EXCERPTED PASSAGE:
Genomic Architecture Built From Simple Codes Of The Natural World

Genomic Architecture Built From Simple Codes Of The Natural World

Dr. Haresh Lalvani talks to us about understanding how nature designs creations using generative principles and formal codes so that we can make our own.

Kyle Studstill
  • 8 november 2010

Haresh Lalvani

Dr. Haresh Lalvani is a sculptor, architect, morphologist, visual mathematician, inventor and a professor at Pratt Institute, working for over 30 years to “decode the morphological genome” – identifying the principles underlying natural and manmade forms. Lalvani’s work is driven by a search to understand how Nature designs its incredible creations using generative principles and formal codes combined with forming processes, so that we can design our own. Dr. Lalvani’s aims at sequencing the morphological genome and sculpting works derived from it’s principles, resulting in compelling physical structures of genomic architecture.

Haresh Lalvani

Dr. Lalvani will be sharing his insight at the upcoming TEDxBrooklyn conference, and has an exhibit launching in Brooklyn this week featuring his unique sculptural creations, titled 2point5-D+. Dr. Lalvani shares his thoughts with us below:

What other projects or studies are currently inspiring your work?

I am greatly interested in physical emergence, not just computational emergence. That is, how new phenomena emerge not just from computational rules, but from physical processes. This is intimately related to the question the physicists have been asking: how do we get something from nothing. If the physicists cannot create matter from nothing, we as architects-designers certainly cannot. This inspires us to develop the next best thing. We have developed a shaping technology we call XURF (eXpanded sURFaces – see Images) that uses physical emergence as a free technology: we don’t pay for any of the emergent features like space, strength, curvature, openings, etc. which come free with the forming which we pay for. Remarkably, these are all made from single continuous sheets of metal which we can seam together as we increase size. The forming method uses force, and works in the same spirit when Einstein suggested that gravity bends space. So when a flat 2d metal surface becomes 3d curved surface via force, we get space (volume), curvature, strength and openings where there were none before. In this sense we get something from nothing, but also something for nothing. It is tempting to think that nature must be using such techniques which enable an economic distribution of matter in 3-dimensional space as an essential strategy for design. Force, it seems, is nature’s way of scripting matter.

EXCERPTED DATA:
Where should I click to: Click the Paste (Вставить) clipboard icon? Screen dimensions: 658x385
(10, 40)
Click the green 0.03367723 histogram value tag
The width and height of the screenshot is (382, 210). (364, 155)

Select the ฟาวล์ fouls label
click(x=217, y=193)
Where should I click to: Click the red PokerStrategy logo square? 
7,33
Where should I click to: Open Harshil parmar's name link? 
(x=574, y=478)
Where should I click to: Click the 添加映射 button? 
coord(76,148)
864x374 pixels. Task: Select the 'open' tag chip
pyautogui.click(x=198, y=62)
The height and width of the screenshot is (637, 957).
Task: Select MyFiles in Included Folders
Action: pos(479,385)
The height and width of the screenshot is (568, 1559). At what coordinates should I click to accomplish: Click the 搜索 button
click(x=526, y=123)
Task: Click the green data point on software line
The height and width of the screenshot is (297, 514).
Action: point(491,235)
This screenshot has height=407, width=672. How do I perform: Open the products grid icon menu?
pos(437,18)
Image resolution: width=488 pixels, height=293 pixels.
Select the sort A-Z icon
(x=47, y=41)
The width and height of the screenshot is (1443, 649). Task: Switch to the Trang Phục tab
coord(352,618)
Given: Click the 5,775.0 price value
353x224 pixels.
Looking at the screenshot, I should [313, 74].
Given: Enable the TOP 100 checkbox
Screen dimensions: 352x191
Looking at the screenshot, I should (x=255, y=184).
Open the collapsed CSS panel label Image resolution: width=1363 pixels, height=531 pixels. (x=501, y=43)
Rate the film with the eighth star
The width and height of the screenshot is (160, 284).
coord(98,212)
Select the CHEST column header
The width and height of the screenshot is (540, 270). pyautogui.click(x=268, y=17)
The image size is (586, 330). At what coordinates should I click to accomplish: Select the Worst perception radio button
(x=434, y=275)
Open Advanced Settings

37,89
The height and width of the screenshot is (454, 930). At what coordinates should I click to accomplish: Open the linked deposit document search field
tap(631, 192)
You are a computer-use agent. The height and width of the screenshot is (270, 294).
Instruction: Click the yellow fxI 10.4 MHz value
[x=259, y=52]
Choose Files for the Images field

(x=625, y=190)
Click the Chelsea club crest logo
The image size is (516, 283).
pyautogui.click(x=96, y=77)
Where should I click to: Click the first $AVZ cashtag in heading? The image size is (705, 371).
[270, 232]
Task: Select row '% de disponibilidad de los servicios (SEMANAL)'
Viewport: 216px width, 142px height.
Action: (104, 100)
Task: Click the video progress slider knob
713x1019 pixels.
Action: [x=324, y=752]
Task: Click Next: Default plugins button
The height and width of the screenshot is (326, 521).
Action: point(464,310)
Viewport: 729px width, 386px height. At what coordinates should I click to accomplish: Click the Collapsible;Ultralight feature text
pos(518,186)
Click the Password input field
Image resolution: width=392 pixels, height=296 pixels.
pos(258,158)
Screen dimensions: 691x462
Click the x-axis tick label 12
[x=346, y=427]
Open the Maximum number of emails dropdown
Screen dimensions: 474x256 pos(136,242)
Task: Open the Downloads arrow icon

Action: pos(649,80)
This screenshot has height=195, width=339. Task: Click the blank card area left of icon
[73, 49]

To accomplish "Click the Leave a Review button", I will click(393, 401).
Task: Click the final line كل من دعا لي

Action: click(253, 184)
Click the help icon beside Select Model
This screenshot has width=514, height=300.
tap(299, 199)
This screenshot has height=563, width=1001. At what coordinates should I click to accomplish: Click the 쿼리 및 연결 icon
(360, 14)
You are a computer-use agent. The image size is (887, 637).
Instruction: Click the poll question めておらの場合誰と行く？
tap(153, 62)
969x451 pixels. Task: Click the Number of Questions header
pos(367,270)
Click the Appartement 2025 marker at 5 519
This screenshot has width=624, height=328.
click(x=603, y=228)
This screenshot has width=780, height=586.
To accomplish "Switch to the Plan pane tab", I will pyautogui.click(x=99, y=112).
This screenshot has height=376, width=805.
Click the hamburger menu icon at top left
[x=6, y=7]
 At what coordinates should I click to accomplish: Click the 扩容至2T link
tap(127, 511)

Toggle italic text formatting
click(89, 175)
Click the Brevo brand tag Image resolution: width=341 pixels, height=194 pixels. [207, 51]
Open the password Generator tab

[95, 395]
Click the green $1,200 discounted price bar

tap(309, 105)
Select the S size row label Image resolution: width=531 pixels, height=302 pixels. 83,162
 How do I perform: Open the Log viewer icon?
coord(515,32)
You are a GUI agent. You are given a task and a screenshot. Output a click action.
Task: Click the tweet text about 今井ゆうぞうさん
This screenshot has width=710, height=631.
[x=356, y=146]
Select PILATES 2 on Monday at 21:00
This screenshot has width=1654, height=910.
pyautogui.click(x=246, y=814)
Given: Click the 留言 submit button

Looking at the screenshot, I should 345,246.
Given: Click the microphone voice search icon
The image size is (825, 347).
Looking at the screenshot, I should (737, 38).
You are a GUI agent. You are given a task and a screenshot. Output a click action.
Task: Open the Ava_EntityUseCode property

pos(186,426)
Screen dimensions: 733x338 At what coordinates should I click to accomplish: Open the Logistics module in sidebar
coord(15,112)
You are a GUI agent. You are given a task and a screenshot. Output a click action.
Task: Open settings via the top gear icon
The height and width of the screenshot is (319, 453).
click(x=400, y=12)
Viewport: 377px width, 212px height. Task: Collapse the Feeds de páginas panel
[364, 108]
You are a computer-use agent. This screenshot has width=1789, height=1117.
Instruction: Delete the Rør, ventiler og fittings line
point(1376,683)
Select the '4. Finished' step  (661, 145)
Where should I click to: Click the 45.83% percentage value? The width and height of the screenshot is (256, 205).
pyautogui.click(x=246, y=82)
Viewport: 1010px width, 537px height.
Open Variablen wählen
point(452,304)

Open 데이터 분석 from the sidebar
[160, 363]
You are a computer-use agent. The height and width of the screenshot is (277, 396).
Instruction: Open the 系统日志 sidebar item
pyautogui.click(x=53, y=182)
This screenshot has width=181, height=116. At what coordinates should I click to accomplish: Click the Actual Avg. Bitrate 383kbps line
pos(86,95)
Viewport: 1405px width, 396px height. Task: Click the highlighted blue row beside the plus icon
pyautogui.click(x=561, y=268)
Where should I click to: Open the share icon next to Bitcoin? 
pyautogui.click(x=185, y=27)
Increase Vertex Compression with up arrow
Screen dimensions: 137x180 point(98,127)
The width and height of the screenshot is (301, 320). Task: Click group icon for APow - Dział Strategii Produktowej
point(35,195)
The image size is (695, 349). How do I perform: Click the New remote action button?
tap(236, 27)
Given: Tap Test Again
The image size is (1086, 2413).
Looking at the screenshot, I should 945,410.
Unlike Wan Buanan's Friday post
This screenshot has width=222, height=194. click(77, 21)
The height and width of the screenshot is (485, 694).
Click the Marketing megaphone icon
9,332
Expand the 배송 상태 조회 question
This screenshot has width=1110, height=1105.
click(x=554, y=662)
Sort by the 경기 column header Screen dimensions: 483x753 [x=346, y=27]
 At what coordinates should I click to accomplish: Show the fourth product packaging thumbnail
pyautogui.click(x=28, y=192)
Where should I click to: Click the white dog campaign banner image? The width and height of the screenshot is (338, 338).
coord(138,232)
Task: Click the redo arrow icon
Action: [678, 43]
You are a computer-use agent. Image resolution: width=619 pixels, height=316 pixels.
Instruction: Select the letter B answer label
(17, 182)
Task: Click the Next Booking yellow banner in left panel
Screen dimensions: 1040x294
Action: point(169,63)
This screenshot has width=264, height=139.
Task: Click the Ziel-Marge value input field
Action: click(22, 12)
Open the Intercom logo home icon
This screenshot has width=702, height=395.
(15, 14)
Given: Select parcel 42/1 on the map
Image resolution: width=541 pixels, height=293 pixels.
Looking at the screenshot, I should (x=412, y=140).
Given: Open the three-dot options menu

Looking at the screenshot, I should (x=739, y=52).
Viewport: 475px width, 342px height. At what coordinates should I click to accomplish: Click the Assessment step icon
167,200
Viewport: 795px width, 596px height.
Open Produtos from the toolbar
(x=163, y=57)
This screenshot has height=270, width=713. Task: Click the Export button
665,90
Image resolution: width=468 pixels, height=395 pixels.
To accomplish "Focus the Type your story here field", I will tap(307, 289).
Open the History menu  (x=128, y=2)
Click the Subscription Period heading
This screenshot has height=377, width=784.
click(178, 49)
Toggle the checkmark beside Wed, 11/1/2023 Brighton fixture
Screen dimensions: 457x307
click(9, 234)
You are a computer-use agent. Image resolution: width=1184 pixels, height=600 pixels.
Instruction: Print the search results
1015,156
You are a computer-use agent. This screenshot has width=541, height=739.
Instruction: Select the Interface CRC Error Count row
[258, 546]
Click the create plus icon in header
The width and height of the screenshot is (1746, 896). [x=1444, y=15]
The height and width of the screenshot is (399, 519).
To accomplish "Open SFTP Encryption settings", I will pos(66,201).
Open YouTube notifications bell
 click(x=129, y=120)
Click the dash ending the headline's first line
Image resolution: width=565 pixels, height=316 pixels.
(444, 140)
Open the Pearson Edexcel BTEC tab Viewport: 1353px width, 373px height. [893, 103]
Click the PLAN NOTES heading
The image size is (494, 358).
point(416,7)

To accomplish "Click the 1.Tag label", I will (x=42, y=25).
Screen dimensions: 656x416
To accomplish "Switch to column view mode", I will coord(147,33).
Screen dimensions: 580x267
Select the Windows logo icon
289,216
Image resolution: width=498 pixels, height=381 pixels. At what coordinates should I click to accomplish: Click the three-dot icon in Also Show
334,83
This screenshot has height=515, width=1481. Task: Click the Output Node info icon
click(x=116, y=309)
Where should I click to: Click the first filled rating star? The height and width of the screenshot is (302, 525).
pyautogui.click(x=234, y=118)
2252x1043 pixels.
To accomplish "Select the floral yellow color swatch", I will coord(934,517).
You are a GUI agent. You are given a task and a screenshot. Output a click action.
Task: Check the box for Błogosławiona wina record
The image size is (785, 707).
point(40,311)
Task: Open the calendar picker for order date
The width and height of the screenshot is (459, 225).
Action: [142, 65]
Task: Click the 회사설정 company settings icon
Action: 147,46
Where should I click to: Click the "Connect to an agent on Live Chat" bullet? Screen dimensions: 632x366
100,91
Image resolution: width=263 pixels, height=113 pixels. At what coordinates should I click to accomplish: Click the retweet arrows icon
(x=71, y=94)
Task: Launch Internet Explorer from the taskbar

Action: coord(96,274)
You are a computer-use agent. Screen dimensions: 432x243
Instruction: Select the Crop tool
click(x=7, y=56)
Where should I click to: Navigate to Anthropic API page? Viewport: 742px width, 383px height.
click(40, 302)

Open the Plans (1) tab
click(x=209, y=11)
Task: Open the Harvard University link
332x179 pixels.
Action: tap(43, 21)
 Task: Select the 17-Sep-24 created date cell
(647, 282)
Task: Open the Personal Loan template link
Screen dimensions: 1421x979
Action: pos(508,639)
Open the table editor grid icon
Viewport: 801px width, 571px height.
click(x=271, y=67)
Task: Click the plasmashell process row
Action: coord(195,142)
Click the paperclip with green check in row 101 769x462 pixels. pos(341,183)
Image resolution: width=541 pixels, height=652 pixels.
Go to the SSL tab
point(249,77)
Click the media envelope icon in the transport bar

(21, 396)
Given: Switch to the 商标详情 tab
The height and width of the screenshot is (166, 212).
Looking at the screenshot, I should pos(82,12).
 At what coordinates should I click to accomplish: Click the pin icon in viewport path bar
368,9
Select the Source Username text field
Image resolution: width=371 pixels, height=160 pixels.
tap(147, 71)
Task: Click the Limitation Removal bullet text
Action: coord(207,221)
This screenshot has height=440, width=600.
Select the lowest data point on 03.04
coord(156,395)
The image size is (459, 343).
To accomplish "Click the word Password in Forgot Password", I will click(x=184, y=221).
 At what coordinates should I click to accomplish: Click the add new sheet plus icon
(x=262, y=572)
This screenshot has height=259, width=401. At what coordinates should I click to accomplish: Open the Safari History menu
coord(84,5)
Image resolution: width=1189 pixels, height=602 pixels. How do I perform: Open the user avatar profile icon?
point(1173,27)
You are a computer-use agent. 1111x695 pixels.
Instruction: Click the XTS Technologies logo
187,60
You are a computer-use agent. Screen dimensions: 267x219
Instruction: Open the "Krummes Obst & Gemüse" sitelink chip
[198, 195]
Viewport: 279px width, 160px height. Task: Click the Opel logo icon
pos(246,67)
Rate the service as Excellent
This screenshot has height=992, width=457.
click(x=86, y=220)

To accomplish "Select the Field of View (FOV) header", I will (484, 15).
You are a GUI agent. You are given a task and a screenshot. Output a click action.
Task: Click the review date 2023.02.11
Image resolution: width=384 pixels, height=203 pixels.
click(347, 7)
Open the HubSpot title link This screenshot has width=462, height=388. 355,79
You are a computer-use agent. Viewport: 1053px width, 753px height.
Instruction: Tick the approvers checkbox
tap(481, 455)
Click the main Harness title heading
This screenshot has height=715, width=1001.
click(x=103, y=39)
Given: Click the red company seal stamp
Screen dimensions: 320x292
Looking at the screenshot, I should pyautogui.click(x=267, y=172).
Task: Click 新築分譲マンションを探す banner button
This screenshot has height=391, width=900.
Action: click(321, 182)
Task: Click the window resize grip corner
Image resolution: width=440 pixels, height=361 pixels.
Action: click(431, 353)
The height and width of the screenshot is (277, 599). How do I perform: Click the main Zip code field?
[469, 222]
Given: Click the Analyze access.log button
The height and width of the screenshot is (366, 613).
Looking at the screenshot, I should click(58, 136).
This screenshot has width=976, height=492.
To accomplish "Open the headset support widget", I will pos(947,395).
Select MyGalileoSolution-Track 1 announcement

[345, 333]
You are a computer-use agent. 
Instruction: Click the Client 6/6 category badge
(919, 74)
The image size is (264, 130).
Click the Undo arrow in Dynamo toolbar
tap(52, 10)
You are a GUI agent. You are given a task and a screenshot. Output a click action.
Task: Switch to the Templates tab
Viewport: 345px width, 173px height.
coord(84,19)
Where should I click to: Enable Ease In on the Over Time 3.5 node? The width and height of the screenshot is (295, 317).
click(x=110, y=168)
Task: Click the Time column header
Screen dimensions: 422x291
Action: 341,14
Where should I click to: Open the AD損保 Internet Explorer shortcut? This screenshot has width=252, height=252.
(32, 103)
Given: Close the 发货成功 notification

EXERCISE 1:
Answer these about the genomic architecture article:
(a) For how many years has Lalvani been working to "decode the morphological genome"?
(b) What is the title of his exhibit launching in Brooklyn?
(c) What does the name XURF stand for?
EXERCISE 2: Repeat the genomic architecture article word for word, everything from "Dr. Lalvani will" down to "inspiring your work?".
You can set the entries aside.

EXPECTED OUTPUT 1:
(a) Over 30 years
(b) 2point5-D+
(c) eXpanded sURFaces

EXPECTED OUTPUT 2:
Dr. Lalvani will be sharing his insight at the upcoming TEDxBrooklyn conference, and has an exhibit launching in Brooklyn this week featuring his unique sculptural creations, titled 2point5-D+. Dr. Lalvani shares his thoughts with us below:

What other projects or studies are currently inspiring your work?